My chosen source for my 2nd blog entry for CS-348 is: https://www.sciencedirect.com/science/article/pii/S0950584922001884#abs0001
Written in 2023, this article from ScienceDirect surrounds a set of 182 survey’s conducted on scrum team members to determine the influence maturity has on the effectiveness and success of a scrum team and their project. The relevance to seem is fairly self evident as college students can be a mixture of mature and immature which the article suggests could impact effectiveness of scrum teams in the classroom.
This leads me onto why I chose this article as my source, In an environment like our classroom, the maturity of the students and or even professor(s) involved can, as said in the relevance portion, could impact our scrum team effectiveness and efficiency. I decided this was a strong connection to make as people new to the scrum framework, cause while understanding scrum and knowing how it works is important, I do think team member maturity is important as well as it has effected my ability to work in teams in the past and be effective and efficient.

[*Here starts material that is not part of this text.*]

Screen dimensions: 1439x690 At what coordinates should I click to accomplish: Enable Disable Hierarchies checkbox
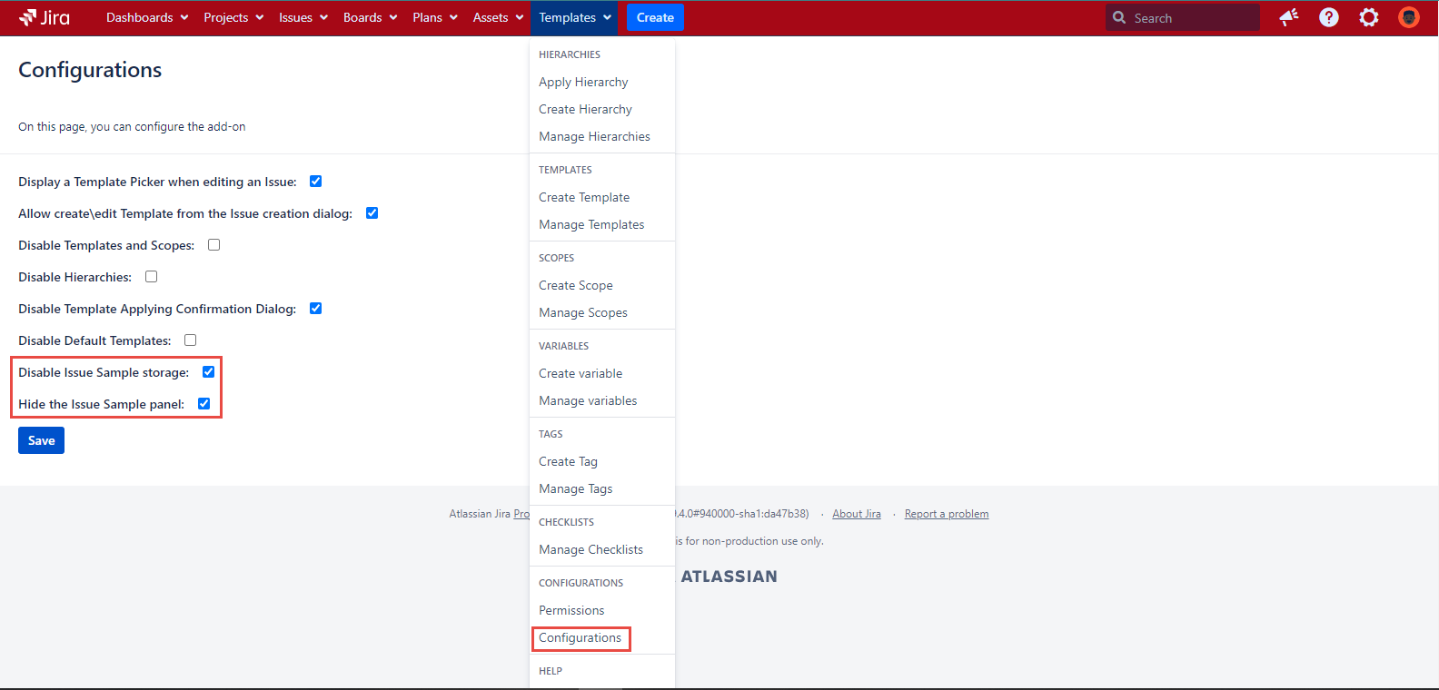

I like that this article provides a good explanation of scrum and what it’s advantages are, it gives context for those unfamiliar with scrum to understand where the article is headed, although I would argue you don’t need the context as the study this article dives into can most certainly apply to any kind of framework out there. As for reflecting on this material I want to pull back to where I mentioned the maturity of my teams in past group projects and tasks have most certainly effected the ability of myself and my team to be effective and efficient at completing our goals, this is initially why this material called out to me as I read it. Though as I read it, I started to compare those experiences with what we’re doing in CS-348 currently. While not working in scrum teams, our teams of 4 for working on our class exercises to learn scrum are a good comparison towards maturity’s impact on our ability to finish the work in a reasonable amount of time.
For example, my first team, we were decently good at getting our work done in a good period of time, but I will admit sometimes we could be a bit slow as we let our maturity slip up. Once we mixed the teams around I saw how much more maturity mattered as we all adjusted to the effectiveness of all our new team members. Some teams got slower, some got faster, while I’m not pinning the reason entirely on maturity, I do think it’s a large influence. I also think its important that our teams got swapped around not just so we learned to work with new people but so we could learn to properly adjust and adapt to our changing environments.